In 1988, without speaking a word of Spanish, she arrived in Buenos Aires to begin her project. Less than five years later, she was conducting dissertation research and already writing fiction in Spanish, her third language.

Learning Spanish was initially difficult. The first few months, Anna took lessons for six hours a day. For several years, she then took a daily class, and then eventually dropped to three hours per week. Fortunately, she was also in a writer’s group for seven years, which honed not only conversational skills, but her creative writing skills as well. She currently teaches Creative Writing with the New York University program in Buenos Aires.

Novels

In 1997, “Catastrofes naturals” (Natural Disasters), her first collection of short stories, was published.
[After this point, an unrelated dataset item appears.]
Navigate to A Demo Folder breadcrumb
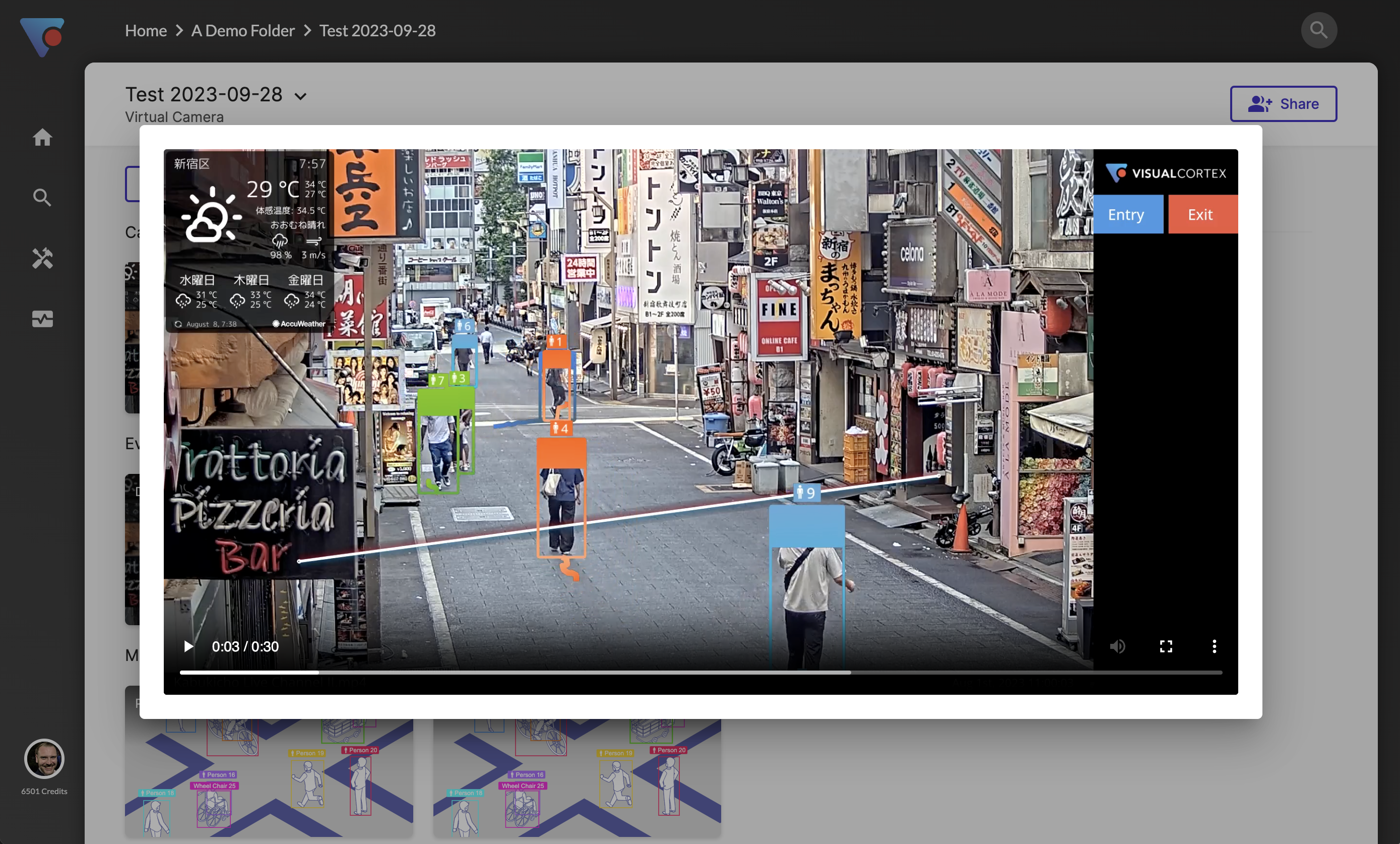Viewport: 1400px width, 844px height. click(x=242, y=31)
In 2002, her first novel, “Flores de un solo dia” (Flowers for Just One Day), was published and nominated for the Romulo Gallegos prize for new Latin American fiction. Her writing often revolves around themes of identity, family, memory, and confronting environments with radically different ways of being. She also touches on subjects such as being a woman, or being the child of people from diverse places and with diverse languages.

What makes Anna’s writing unique among Latin American authors is not merely her content, but also a style that is more direct and shortened compared to other flowery or meandering styles.

“I learn a great deal about how I make stories by writing in a language that prompts me always to remember the value in choosing a word, in listening to a phrase, and in remembering the main structural elements in a text,” she says. “The limitation was generous–the style was removed. What was important was the characters, the conflict–the love.”

To young writers, Anna’s first piece of advice is to Keep the Faith—both in the process and in oneself. She also encourages writers to “Just do it: Differentiate between one’s self and one’s writing, and therefore allow the writing to happen in unexpected, even disagreeable ways,” as well as to accept change. Young writers, she advises, should also enjoy everything, do all sorts of diverse things in life, and read as much as possible of as varied as possible material.

And to people of “mixed” identities, Anna mused that she does not prefer metaphors like “being half” that imply loss of a culture or discrete entities, but instead, “metaphors like layering, and revolving doors, and kaleidoscopic collage effects.” Rather, she says, “Know that identity is a process. Be willing to dismantle one’s own structures of thought. Keep the process open.”

Standing before the audience, Anna finishes her interpretation of “Cat and Carm” and moves to a reading of her own work. In silvery English, Japanese, and Spanish, she reads aloud from “Flores de un solo dia.” She puts her piece down, looks at the audience, and says, “I wanted to do that instead of a bilingual piece…because we’re ready.” Ready for new thoughts, new processes, new environments–Anna Kazumi Stahl and her works foster in a new paradigm of negotiating through multifaceted, sparkling identities.